◆ **Work instruction**
The listing should be printed again without a single change.
Top of Records for this task
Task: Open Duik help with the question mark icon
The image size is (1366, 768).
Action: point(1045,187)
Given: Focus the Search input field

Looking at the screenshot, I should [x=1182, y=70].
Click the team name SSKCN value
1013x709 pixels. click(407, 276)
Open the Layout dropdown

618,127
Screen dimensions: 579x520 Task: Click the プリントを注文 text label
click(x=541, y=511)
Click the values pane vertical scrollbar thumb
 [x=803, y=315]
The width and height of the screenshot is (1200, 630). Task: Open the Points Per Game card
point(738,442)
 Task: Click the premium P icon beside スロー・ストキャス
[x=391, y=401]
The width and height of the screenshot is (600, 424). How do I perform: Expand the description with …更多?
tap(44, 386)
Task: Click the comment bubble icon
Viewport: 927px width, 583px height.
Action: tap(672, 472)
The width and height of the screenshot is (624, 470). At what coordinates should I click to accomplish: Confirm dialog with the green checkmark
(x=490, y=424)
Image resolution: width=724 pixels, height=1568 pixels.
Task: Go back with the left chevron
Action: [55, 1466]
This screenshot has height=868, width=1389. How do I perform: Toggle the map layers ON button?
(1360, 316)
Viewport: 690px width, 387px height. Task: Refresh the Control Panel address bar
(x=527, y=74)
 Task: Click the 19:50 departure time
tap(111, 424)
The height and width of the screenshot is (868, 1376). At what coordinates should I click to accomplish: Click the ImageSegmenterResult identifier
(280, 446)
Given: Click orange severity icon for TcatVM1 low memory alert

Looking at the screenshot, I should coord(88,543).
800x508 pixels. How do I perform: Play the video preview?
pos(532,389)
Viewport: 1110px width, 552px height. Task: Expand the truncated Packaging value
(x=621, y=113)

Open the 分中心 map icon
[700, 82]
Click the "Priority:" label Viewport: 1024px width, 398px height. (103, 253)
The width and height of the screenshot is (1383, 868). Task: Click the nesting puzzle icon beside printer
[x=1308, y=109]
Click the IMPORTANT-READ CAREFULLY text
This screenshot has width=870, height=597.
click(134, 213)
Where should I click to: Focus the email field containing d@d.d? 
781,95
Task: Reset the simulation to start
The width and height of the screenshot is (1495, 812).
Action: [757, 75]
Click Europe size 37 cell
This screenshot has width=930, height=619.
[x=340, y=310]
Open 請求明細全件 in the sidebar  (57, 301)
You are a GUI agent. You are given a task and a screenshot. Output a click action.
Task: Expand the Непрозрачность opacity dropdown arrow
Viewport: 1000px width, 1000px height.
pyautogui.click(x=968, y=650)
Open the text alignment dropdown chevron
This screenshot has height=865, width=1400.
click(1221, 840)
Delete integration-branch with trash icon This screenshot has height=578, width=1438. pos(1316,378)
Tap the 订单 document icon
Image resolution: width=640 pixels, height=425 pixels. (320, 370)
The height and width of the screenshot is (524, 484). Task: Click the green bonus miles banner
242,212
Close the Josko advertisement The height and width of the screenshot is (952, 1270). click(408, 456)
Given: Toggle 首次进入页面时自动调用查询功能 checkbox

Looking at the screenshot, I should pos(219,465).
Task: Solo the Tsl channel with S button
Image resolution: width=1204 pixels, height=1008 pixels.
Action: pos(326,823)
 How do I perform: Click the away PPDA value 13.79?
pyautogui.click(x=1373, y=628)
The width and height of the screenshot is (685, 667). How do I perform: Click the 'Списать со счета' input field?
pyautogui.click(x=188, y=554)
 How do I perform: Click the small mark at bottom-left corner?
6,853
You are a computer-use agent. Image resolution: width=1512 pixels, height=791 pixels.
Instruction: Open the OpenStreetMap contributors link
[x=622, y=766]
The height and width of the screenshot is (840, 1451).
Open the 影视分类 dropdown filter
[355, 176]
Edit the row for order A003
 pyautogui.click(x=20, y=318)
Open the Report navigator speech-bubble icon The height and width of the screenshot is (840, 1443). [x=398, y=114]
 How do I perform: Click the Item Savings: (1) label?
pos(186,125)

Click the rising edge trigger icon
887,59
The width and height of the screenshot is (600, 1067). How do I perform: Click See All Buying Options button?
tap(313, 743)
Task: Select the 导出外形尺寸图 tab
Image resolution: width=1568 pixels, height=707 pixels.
Bottom of Records for this task
◆ **Exercise output**
Task: Open Duik help with the question mark icon
The image size is (1366, 768).
Action: point(1045,187)
Given: Focus the Search input field

Looking at the screenshot, I should [x=1182, y=70].
Click the team name SSKCN value
1013x709 pixels. click(407, 276)
Open the Layout dropdown

618,127
Screen dimensions: 579x520 Task: Click the プリントを注文 text label
click(x=541, y=511)
Click the values pane vertical scrollbar thumb
 [x=803, y=315]
The width and height of the screenshot is (1200, 630). Task: Open the Points Per Game card
point(738,442)
 Task: Click the premium P icon beside スロー・ストキャス
[x=391, y=401]
The width and height of the screenshot is (600, 424). How do I perform: Expand the description with …更多?
tap(44, 386)
Task: Click the comment bubble icon
Viewport: 927px width, 583px height.
Action: tap(672, 472)
The width and height of the screenshot is (624, 470). At what coordinates should I click to accomplish: Confirm dialog with the green checkmark
(x=490, y=424)
Image resolution: width=724 pixels, height=1568 pixels.
Task: Go back with the left chevron
Action: [55, 1466]
This screenshot has height=868, width=1389. How do I perform: Toggle the map layers ON button?
(1360, 316)
Viewport: 690px width, 387px height. Task: Refresh the Control Panel address bar
(x=527, y=74)
 Task: Click the 19:50 departure time
tap(111, 424)
The height and width of the screenshot is (868, 1376). At what coordinates should I click to accomplish: Click the ImageSegmenterResult identifier
(280, 446)
Given: Click orange severity icon for TcatVM1 low memory alert

Looking at the screenshot, I should coord(88,543).
800x508 pixels. How do I perform: Play the video preview?
pos(532,389)
Viewport: 1110px width, 552px height. Task: Expand the truncated Packaging value
(x=621, y=113)

Open the 分中心 map icon
[700, 82]
Click the "Priority:" label Viewport: 1024px width, 398px height. (103, 253)
The width and height of the screenshot is (1383, 868). Task: Click the nesting puzzle icon beside printer
[x=1308, y=109]
Click the IMPORTANT-READ CAREFULLY text
This screenshot has width=870, height=597.
click(134, 213)
Where should I click to: Focus the email field containing d@d.d? 
781,95
Task: Reset the simulation to start
The width and height of the screenshot is (1495, 812).
Action: [757, 75]
Click Europe size 37 cell
This screenshot has width=930, height=619.
[x=340, y=310]
Open 請求明細全件 in the sidebar  (57, 301)
You are a GUI agent. You are given a task and a screenshot. Output a click action.
Task: Expand the Непрозрачность opacity dropdown arrow
Viewport: 1000px width, 1000px height.
pyautogui.click(x=968, y=650)
Open the text alignment dropdown chevron
This screenshot has height=865, width=1400.
click(1221, 840)
Delete integration-branch with trash icon This screenshot has height=578, width=1438. pos(1316,378)
Tap the 订单 document icon
Image resolution: width=640 pixels, height=425 pixels. (320, 370)
The height and width of the screenshot is (524, 484). Task: Click the green bonus miles banner
242,212
Close the Josko advertisement The height and width of the screenshot is (952, 1270). click(408, 456)
Given: Toggle 首次进入页面时自动调用查询功能 checkbox

Looking at the screenshot, I should pos(219,465).
Task: Solo the Tsl channel with S button
Image resolution: width=1204 pixels, height=1008 pixels.
Action: pos(326,823)
 How do I perform: Click the away PPDA value 13.79?
pyautogui.click(x=1373, y=628)
The width and height of the screenshot is (685, 667). How do I perform: Click the 'Списать со счета' input field?
pyautogui.click(x=188, y=554)
 How do I perform: Click the small mark at bottom-left corner?
6,853
You are a computer-use agent. Image resolution: width=1512 pixels, height=791 pixels.
Instruction: Open the OpenStreetMap contributors link
[x=622, y=766]
The height and width of the screenshot is (840, 1451).
Open the 影视分类 dropdown filter
[355, 176]
Edit the row for order A003
 pyautogui.click(x=20, y=318)
Open the Report navigator speech-bubble icon The height and width of the screenshot is (840, 1443). [x=398, y=114]
 How do I perform: Click the Item Savings: (1) label?
pos(186,125)

Click the rising edge trigger icon
887,59
The width and height of the screenshot is (600, 1067). How do I perform: Click See All Buying Options button?
tap(313, 743)
Task: Select the 导出外形尺寸图 tab
Image resolution: width=1568 pixels, height=707 pixels.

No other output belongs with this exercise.